=== Begin Enclosure ===

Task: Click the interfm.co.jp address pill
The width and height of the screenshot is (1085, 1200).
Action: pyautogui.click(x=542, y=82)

=== End Enclosure ===
=== Begin Enclosure ===

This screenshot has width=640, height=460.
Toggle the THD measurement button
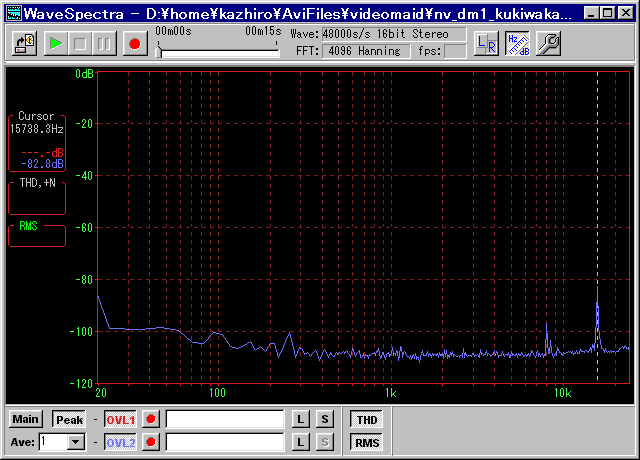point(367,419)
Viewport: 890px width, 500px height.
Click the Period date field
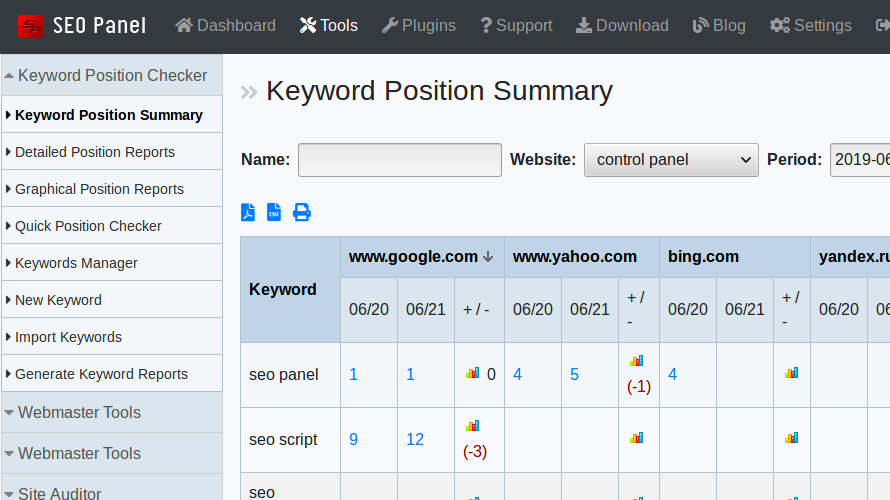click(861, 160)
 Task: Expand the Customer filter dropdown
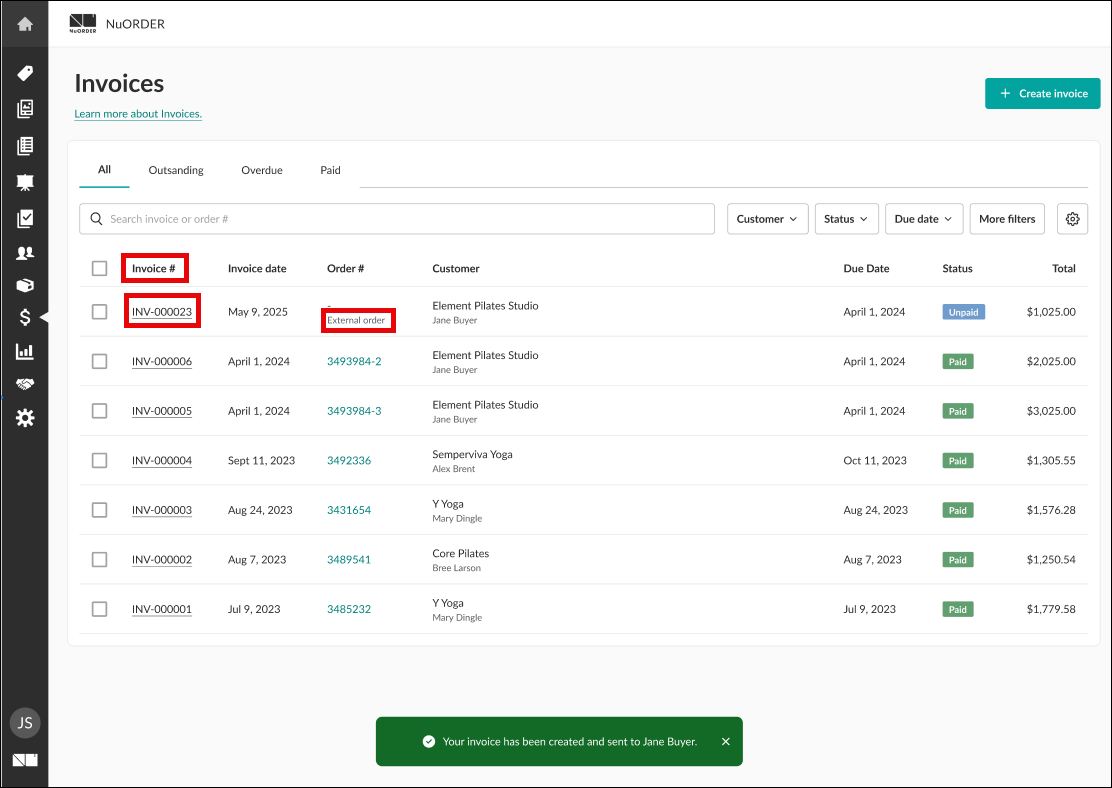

=== End Enclosure ===
=== Begin Enclosure ===

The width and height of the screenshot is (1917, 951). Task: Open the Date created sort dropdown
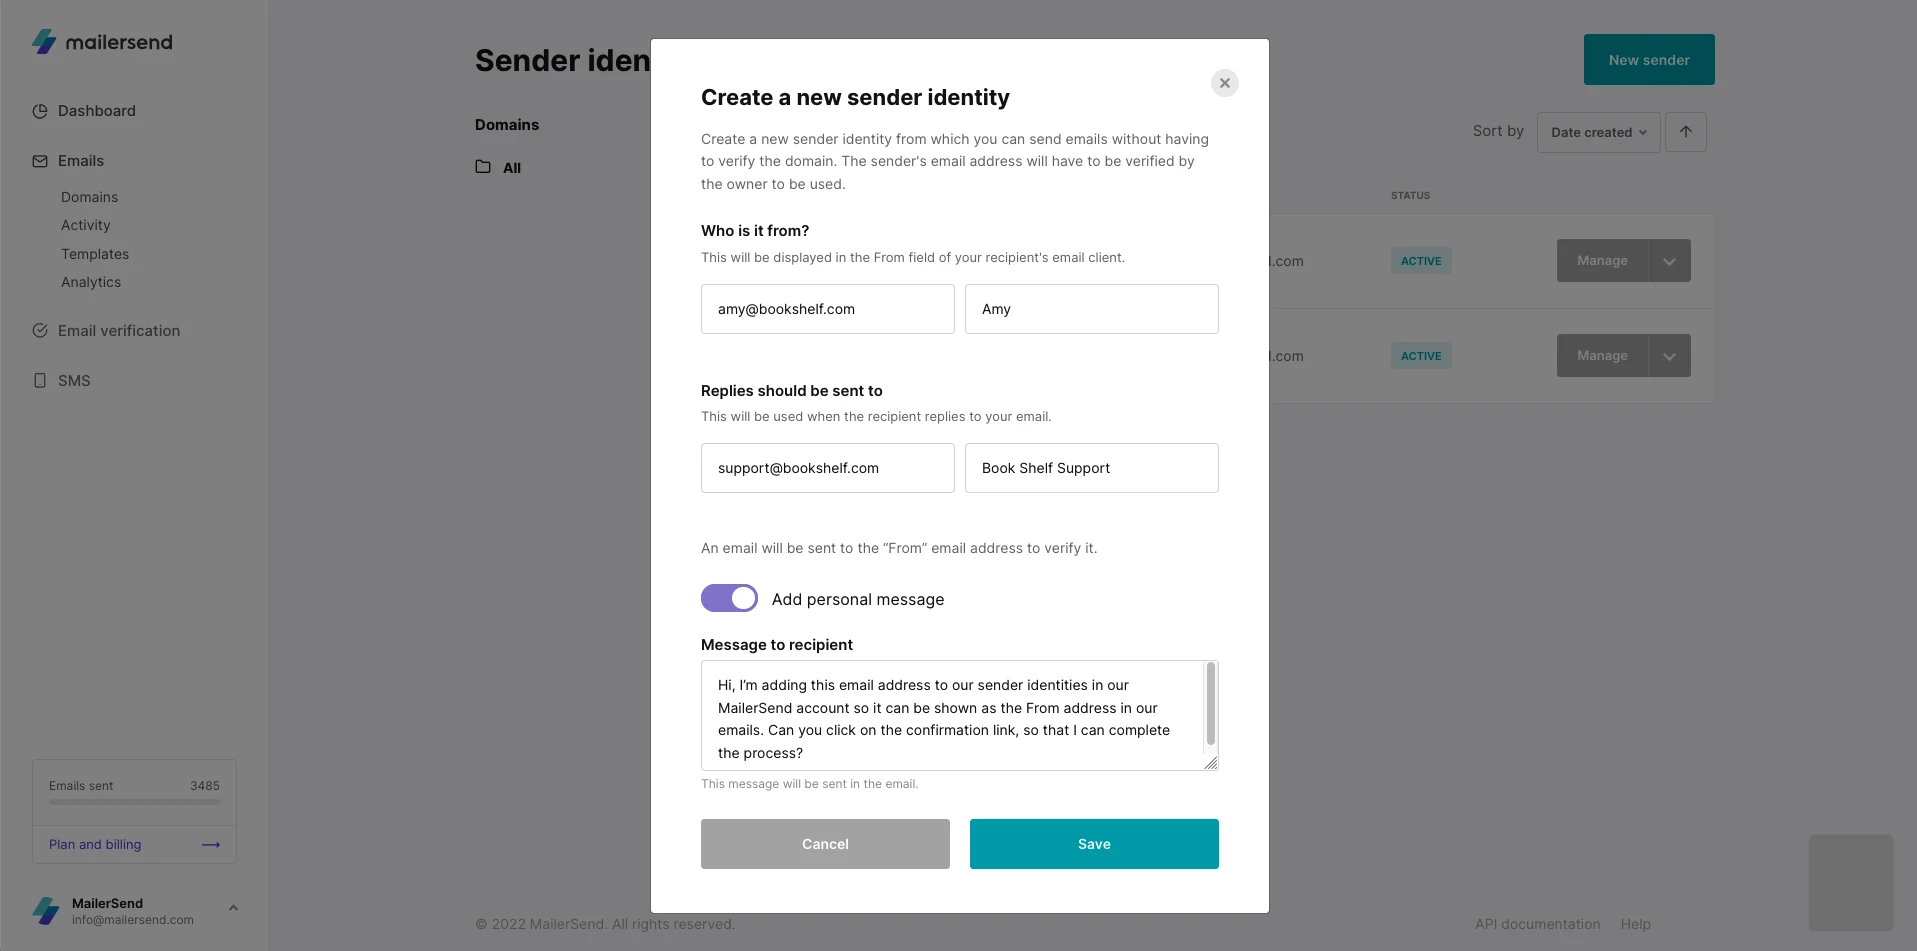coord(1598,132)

=== End Enclosure ===

Task item:
Text only, no pictures: please print exactly the lines above from the line with "Viewport: 890px width, 500px height." up to and including the line with "Task: Expand the Customer filter dropdown", and nothing else.

Solution:
Viewport: 890px width, 500px height.
Click the Period date field
click(861, 160)
 Task: Expand the Customer filter dropdown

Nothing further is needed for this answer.